_INSTRUCTIONS TO FOLLOW_. Tally every line in the data that has the word "dropdown" and report only the total.
SUPPLIED DATA Start Marker
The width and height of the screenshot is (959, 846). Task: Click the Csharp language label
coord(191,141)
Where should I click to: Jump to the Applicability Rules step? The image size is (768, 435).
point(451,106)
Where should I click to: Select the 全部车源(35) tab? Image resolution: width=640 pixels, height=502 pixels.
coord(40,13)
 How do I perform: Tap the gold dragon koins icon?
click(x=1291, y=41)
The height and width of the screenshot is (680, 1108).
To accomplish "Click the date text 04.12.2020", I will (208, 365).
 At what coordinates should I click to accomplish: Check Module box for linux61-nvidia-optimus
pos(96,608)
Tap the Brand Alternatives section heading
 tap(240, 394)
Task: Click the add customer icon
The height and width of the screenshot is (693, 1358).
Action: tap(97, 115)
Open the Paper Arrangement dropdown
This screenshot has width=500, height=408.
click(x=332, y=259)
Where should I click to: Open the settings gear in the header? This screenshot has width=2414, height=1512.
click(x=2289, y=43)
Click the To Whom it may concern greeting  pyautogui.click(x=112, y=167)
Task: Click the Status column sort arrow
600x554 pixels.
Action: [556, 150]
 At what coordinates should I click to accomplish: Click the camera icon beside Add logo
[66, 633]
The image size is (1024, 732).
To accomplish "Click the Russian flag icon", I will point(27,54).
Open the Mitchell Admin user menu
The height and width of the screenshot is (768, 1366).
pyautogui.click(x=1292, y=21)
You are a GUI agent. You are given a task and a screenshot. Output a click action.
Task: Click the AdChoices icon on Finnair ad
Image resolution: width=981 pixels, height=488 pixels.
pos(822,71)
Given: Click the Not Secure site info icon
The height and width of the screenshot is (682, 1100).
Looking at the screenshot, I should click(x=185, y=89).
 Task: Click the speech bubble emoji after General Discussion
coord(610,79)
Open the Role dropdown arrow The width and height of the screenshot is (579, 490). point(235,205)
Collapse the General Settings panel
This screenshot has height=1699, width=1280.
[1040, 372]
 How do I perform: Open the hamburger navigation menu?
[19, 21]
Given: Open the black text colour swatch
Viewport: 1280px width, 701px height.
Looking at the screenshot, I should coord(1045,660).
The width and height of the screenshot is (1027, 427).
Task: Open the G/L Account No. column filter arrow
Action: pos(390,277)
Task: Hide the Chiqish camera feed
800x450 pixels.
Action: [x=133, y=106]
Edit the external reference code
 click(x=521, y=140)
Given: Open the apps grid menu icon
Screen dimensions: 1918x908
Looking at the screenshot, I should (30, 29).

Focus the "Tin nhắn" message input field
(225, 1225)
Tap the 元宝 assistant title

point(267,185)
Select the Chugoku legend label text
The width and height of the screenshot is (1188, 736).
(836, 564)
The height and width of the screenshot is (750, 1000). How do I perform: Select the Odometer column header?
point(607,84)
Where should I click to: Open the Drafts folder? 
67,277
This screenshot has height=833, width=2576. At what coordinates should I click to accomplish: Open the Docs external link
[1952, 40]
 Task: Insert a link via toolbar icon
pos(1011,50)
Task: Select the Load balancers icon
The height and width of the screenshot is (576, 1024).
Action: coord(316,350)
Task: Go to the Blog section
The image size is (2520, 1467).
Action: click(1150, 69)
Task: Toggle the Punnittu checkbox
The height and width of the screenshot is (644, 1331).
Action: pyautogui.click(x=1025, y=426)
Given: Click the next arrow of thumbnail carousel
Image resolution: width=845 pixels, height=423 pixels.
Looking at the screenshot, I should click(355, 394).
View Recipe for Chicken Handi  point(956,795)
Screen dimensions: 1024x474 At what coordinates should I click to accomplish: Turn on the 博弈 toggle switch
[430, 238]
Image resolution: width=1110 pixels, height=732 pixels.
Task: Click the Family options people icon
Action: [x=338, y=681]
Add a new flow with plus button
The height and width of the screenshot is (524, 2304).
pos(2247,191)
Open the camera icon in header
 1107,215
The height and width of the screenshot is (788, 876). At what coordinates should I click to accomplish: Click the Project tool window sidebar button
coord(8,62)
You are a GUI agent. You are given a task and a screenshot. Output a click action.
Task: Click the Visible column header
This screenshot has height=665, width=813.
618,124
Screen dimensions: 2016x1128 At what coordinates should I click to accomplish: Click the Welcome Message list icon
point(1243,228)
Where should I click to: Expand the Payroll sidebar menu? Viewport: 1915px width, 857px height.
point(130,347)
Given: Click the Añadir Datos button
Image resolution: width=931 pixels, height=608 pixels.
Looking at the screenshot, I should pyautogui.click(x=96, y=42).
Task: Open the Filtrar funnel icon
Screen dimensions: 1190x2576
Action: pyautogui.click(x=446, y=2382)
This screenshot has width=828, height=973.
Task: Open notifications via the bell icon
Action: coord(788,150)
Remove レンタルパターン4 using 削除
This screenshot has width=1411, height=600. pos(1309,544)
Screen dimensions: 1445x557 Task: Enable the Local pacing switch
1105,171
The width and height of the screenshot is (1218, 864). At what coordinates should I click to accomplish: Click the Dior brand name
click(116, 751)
SUPPLIED DATA End Marker
_OUTPUT OF THE EXERCISE_. 2